Ma tra i tanti documenti custoditi
dal nipote Alberto i più importanti e anche straordinari per l’eccellente stato
di conservazione sono quelli che riguardano la guerra. Si tratta del piastrino
metallico che tutti i soldati tenevano appeso al collo25 e una busta di stoffa grigia in cui
Giovanni teneva le lettere o i documenti. Nella custodia di stoffa grigia ci
sono le tre lettere che Giovanni ricevette al fronte, sono dei suoi fratelli
che gli scrivevano da Rochemolles: da quelle paginette ingiallite esce la
preoccupazione per i pericoli che sta correndo il fratello più giovane ma anche
la concretezza della vita di montagna.
I due fratelli fanno dei veri e
propri resoconti dell’economia familiare scandita dai ritmi delle stagioni: c’è
la fiera di ottobre in cui si sono venduti degli animali, c’è il fieno
comprato, c’è il prezzo del vino aumentato,
e poi ci sono le notizie sugli altri giovani
del paese anche loro in guerra o tornati per le licenze. Vale la pena di
leggerle perché ne esce un mondo che non esiste più e per il quale forse si
sente una lontana
nostalgia.
Nella lettera del fratello Antonio,
il maestro del Vernet, la bella calligrafia e lo stile curato rendono
scorrevole la lettura. La lettera del 1º novembre 1916 si apre con il ricordo dei
genitori morti da pochi anni e con il padre che torna in sogno al figlio: «Caro fratello, penso che tu
abbia ricevuto il vaglia che ti ho mandato il 22 dello scorso mese e che tu sii
sempre in buona salute. Domenica scorsa ho visto Giuseppe che è venuto alla provvista di vino perché ora è un
po’ diminuito prendendolo all’ingrosso cioè a lire 65 all’ettolitro ma
all’osteria è persino aumentato è ora 1,10 e 1,20 al litro e mi ha detto che
era per averne poi quando tu verrai in permesso e mi ha detto che aveva sentito
dire che le permissioni cominciavano già da ora.
In questi giorni di meste
ricordanze ci vengono più a mente i nostri cari che ci hanno lasciato soli26,
Dio voglia che riposino beati in cielo.

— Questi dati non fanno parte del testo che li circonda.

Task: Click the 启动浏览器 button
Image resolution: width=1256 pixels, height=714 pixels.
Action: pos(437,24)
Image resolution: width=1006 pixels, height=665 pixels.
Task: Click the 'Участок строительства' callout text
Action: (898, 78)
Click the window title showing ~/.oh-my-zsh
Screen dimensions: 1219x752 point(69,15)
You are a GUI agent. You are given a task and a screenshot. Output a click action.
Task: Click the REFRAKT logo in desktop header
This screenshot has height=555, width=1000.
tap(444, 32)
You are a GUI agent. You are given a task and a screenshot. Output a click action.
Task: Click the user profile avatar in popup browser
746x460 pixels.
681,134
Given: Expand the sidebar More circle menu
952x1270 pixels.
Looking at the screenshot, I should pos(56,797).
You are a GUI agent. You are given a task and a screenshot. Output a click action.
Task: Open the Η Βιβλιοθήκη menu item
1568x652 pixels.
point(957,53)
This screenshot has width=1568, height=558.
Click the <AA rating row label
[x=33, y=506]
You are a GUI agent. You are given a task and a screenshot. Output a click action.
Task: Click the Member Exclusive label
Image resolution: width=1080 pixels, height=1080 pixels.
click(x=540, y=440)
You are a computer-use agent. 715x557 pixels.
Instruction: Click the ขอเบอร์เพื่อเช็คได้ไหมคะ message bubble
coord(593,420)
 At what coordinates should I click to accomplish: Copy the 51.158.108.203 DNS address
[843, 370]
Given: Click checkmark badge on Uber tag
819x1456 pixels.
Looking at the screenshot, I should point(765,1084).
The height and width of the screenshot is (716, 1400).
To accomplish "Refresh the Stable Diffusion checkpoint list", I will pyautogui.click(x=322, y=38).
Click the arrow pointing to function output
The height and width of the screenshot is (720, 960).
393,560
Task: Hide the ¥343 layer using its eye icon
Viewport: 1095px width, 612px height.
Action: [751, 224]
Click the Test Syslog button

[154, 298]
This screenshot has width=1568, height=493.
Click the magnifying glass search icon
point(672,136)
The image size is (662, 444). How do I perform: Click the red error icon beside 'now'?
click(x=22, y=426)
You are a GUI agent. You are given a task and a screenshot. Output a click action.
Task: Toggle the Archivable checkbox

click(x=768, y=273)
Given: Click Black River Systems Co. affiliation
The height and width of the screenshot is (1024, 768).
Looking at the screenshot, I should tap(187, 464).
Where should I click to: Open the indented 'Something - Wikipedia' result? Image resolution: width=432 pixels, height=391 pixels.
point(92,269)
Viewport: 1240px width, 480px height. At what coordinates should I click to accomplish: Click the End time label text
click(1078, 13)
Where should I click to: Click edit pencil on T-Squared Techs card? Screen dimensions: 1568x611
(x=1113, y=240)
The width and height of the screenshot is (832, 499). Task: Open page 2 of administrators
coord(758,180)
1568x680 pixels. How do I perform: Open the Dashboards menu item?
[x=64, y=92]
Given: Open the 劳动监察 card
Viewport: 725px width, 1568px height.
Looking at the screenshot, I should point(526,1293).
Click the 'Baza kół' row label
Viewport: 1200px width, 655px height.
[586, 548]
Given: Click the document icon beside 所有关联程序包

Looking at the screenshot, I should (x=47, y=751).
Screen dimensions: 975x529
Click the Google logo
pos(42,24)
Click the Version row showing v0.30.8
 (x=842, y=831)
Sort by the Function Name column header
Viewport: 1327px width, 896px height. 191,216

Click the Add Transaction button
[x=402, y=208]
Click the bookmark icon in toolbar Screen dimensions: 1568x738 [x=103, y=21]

Per due notti, cioè ieri sera e la
notte del 29 vidi in sogno papà, la prima notte lo vidi innanzi alla chiesa che
veniva da casa per la stradicciola che conduce da Teva27,
io subito l’abbracciai e dopo rientrò in chiesa e io mi svegliai deluso, e ieri
sera lo vidi al borgonuovo dinnanzi alla cantina di San Damiano d’Asti,
l’abbracciai pure e mi sentii le sue labbra umide a contatto delle mie e non mi
ricordo se ci siamo scambiati qualche parola, poi egli entrò nella cantina ed
io mi svegliai; cosa voglia dire questo io non lo so, quantunque si dica che
non bisogna prestar fede ai sogni per non cadere in superstizioni, che abbia bisogno di qualche
cosa da me?
Non lasciarmi tanto tempo senza
le tue nuove perché essendo tu esposto al pericolo più ho tue notizie, più son
tranquillo. Ti ripeterò ciò che ti avevo scritto in principio d’ottobre, Giuseppe
menò alla fiera una vacca che vendette lire 418 e un vitello maschio che pure
vendette non so quanto e alla seconda fiera vendette delle pecore, le vacche
avevano un prezzo presso a poco come l’anno scorso ma i vitelli maschi
specialmente sono diminuiti di un buon pezzo. Io pure ho venduto il mio mulo
per là al 20 settembre, appena ebbi il mio fieno pagato cioè lire 120 di
guadagno, non gli feci più far nulla dalla fine di luglio e quando lo uscii
dalla stalla per farlo vedere al negoziante Perron d’Oulx, pareva un mostro, si
rizzava sulle gambe di dietro, io colsi l’occasione per venderlo, avrei potuto
venderlo di più, ma ero stanco di due bestie tutta l’estate a mangiare fieno e
quando erano qualche giornata tutti e due nella stalla avevo sempre paura
arrivando di avere qualche triste sorpresa. [...]».
26 Il
padre Pietro Vallory, nato nel 1854, era morto nel 1914 e la madre Enrichetta
Garcin era morta nel 1910.
27 Teva,
toponimo di abitazione di Rochemolles.
Antonio era più grande di Giovanni di
dieci anni, era quasi un padre per lui, e le sue premure lo testimoniano: «Ti mando i francobolli che mi
hai chiesto, se hai bisogno di qualche cosa, non hai che a dirlo, per esempio
calze, o non so io, io farò al più presto per inviartelo, te lo dico
sinceramente.[...] Caro fratello, procura di passartela alla meglio che puoi,
so che molto bene non sei, ma abbi pazienza, il Signore dà forza a chi si
rivolge a lui e quei tristi giorni passeranno e ne giungeranno altri meno
tristi. Ricevi caro fratello un abbraccio e un grosso bacio dal tuo fratello
che ti ama, Antonio».
Del fratello Giuseppe rimangono due
lettere, la prima del novembre 1916 e la seconda del dicembre 1916. La prima è,
per il linguaggio usato, un vivissimo documento: le frequenti trascrizioni del
dialetto ci riportano infatti nella Rochemolles di inizio Novecento.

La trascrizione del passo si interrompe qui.